Building on previous work examining the properties of fibrin, senior author John Weisel, PhD, Professor of Cell and Developmental Biology, and his collaborators studied the mechanics of fibrin clots under stress from the macroscopic scale down to the molecular level. The results were achieved by joint efforts of scientists with different skills, knowledge, and backgrounds: A graduate student Andre E. X. Brown and his adviser Professor Dennis E. Discher brought physics and biomedical engineering; Senior Investigator Rustem I. Litvinov provided his expertise in protein chemistry and medicine; and Prashant K. Purohit, an Assistant Professor of Mechanical Engineering, joined the team to perform theoretical analyses of the experimental data and construct mathematical models of what was happening.
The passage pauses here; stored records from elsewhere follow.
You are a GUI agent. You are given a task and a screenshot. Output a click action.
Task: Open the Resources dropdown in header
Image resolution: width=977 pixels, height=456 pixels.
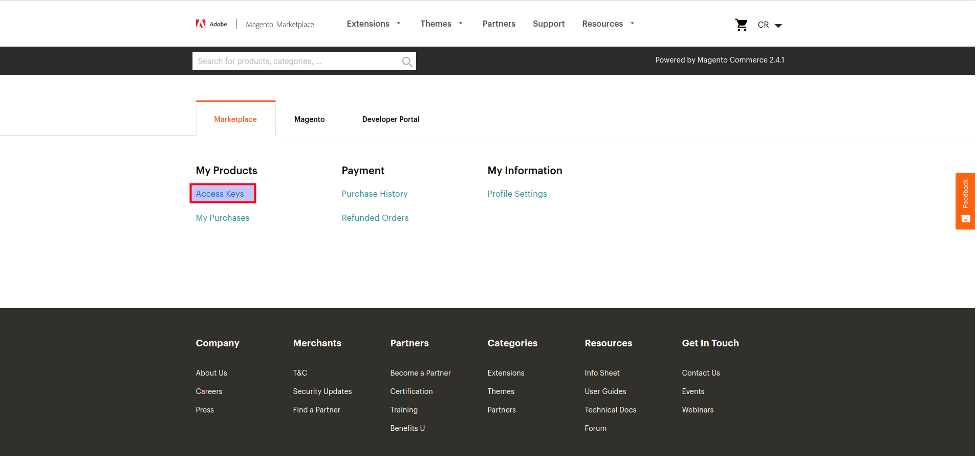coord(608,24)
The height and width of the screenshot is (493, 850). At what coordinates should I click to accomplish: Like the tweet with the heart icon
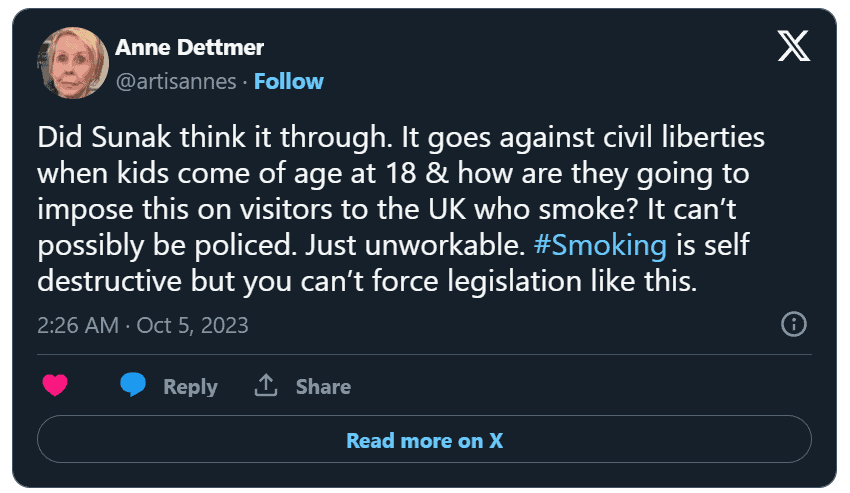(x=55, y=386)
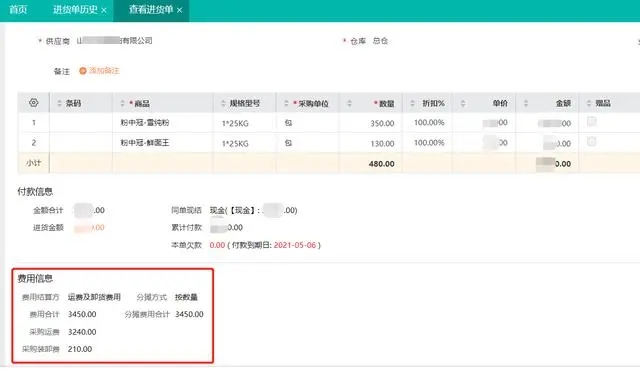Image resolution: width=640 pixels, height=371 pixels.
Task: Click the payment due date 2021-05-06
Action: [295, 245]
The researchers found that individual fibers in a fibrin blood clot are normally randomly oriented in an intricate meshwork pattern. But when the clot is stretched, the fibers begin to align with each other in the direction of the stress. As the strain continues, the clot stretches and gets longer -- but its volume actually decreases, which surprised the scientists. "That's very unusual," notes Weisel. "It's a property that's been found in a few other materials but it's very rare."
This was a sure sign that something unexpected was going on. "Slipping past each other between or within fibers was not a possibility that could give rise to such high unusual extensions because these fibers were cross-linked. This research provides evidence, both in terms of the mathematical model and with x-ray scattering data, that there is indeed unfolding going on," Purohit says."
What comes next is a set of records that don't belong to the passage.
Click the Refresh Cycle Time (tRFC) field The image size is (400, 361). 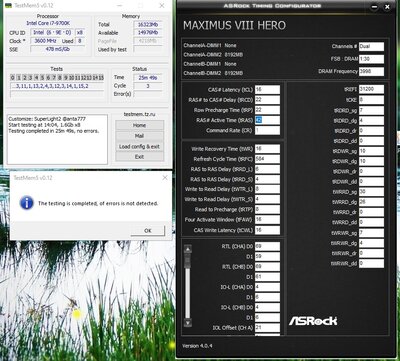(x=267, y=159)
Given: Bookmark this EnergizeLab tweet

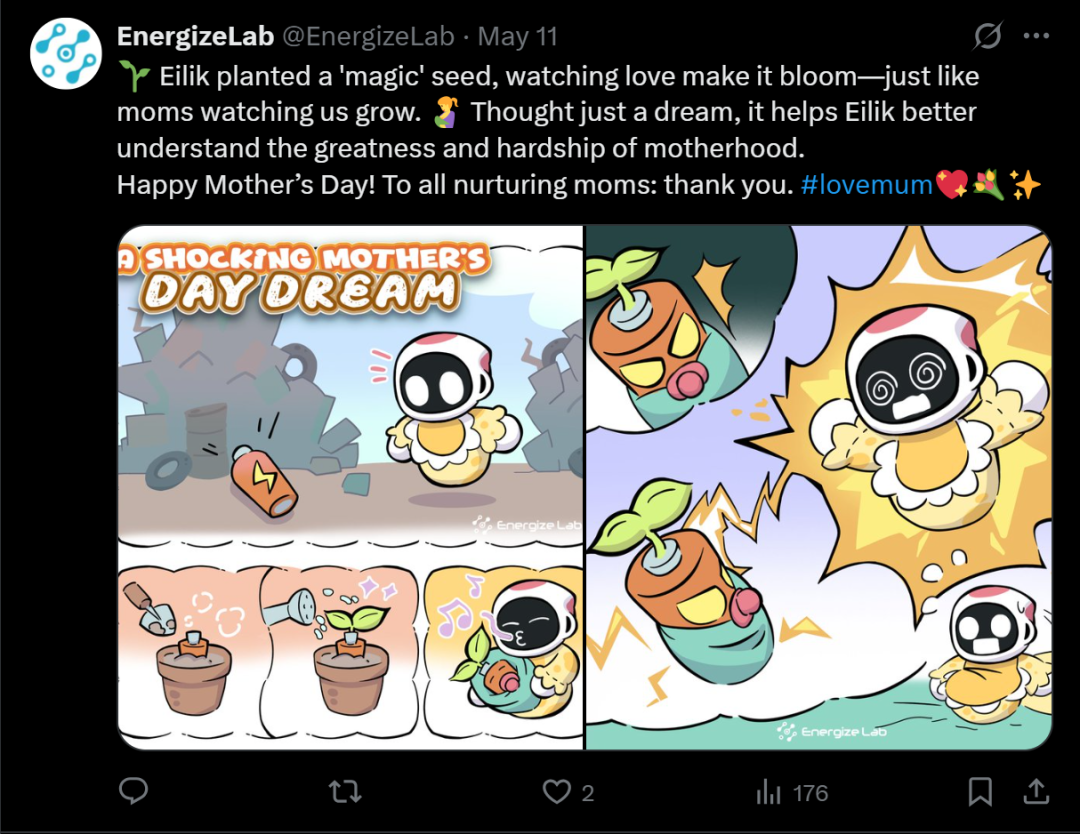Looking at the screenshot, I should point(980,791).
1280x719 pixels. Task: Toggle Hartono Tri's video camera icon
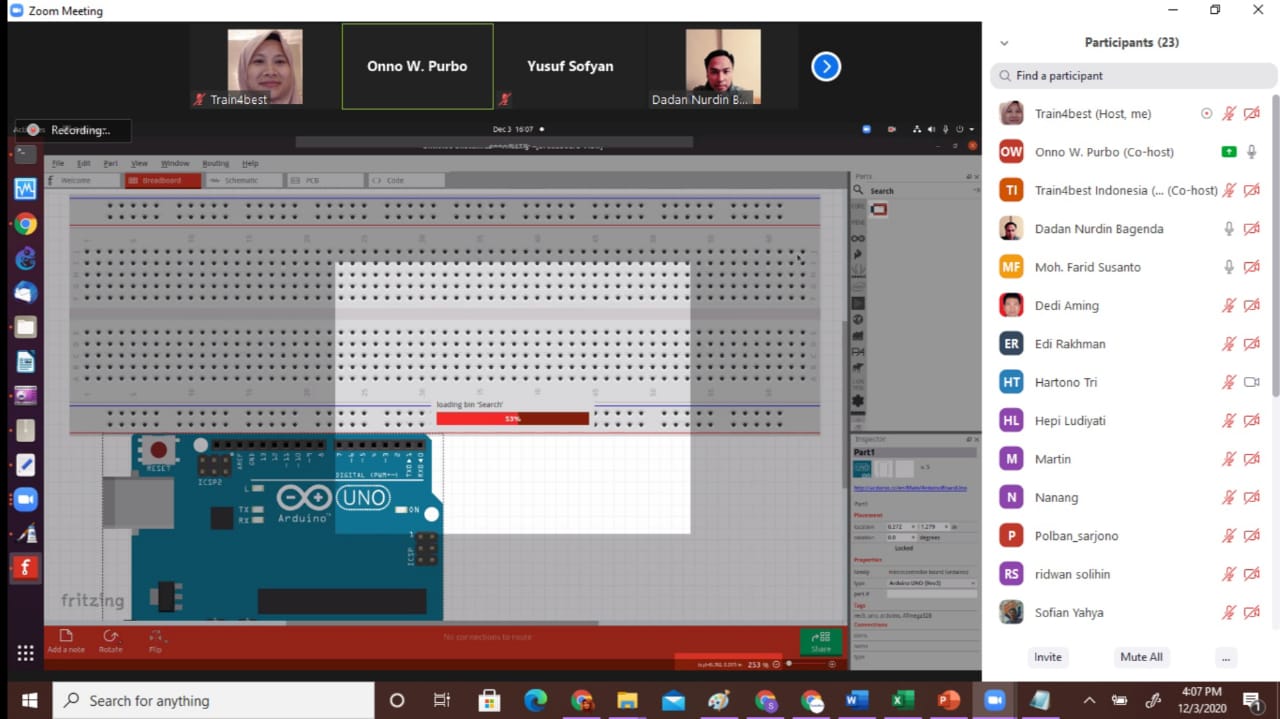1251,382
The team used a variety of techniques from simple controlled stretching to electron microscopy, X-ray diffraction, atomic force microscopy, and mathematical modeling, to provide a coherent picture of how fibrin clots behave from the centimeter to the nanometer scale. This multi-scale strategy was vital: "You have to examine events at different spatial scales with various methodologies to understand how fibrin behaves," explains Weisel.
Protein unfolding explains how the volume of the fibers decreases as they're stretched. "When you unfold proteins, you're exposing parts that are normally buried in the middle of the molecule," Weisel says. "And these are hydrophobic; they don't want to be near water. So the unfolded protein structures interact with each other through those hydrophobic parts and water is expelled from the molecule. We see this when we stretch the fibrin and that's how the whole clot volume decreases about tenfold with threefold stretching." This great extensibility of fibrin on the molecular scale allows a fibrin clot to undergo the stretching and pulling that occurs during wound healing, while remaining permeable enough to allow itself to be broken down by enzymes when it's no longer needed.
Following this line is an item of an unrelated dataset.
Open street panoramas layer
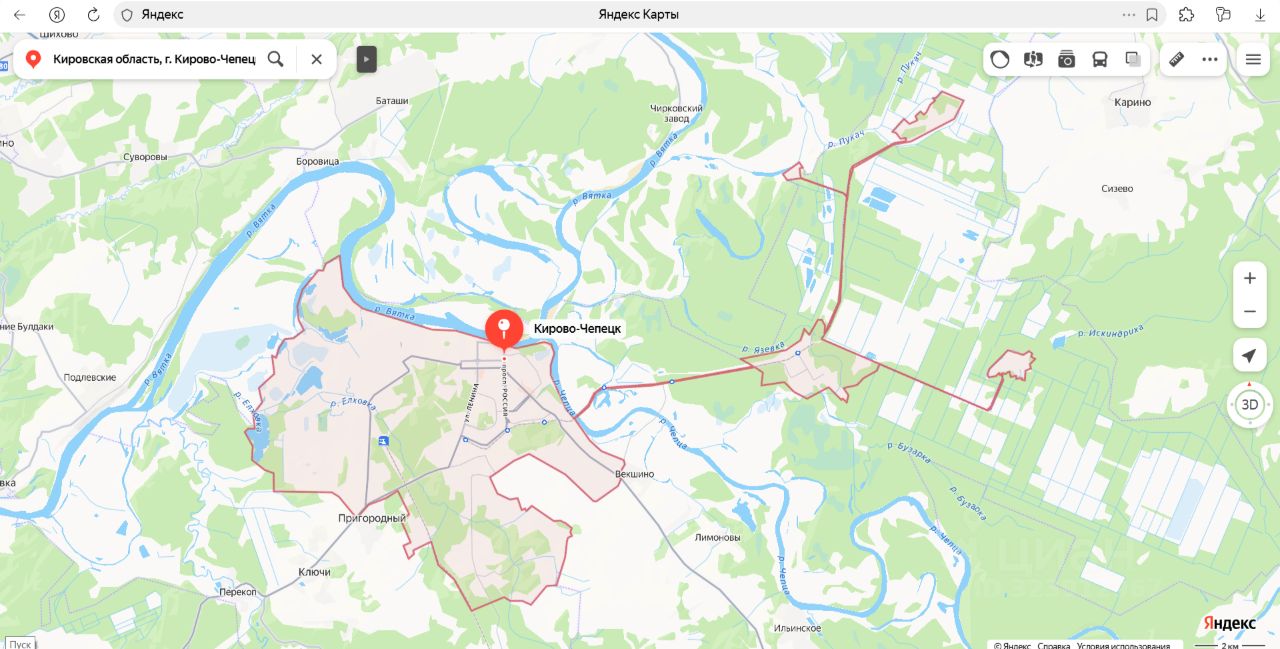The height and width of the screenshot is (649, 1280). [1033, 59]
That expulsion of water was a surprise, Weisel says. "The volume change, the fact that it's so extensible, that wasn't known previously. At the molecular level this unfolding is necessary for the mechanical properties."
The work has opened up new avenues of research that the researchers are eager to pursue. "The more we know about the mechanism of blood clotting, the greater the possibilities for learning how to control and modulate it, which may lead to new treatments of thrombotic and bleeding problems," surmises Weisel.
Beyond the obvious medical benefits, the team's interdisciplinary approach highlights the relevance of the research to other fields, such as biomedical engineering and materials science.
The study was funded by the National Heart Lung and Blood Institute, the National Science Foundation, and the Natural Sciences and Engineering Research Council of Canada.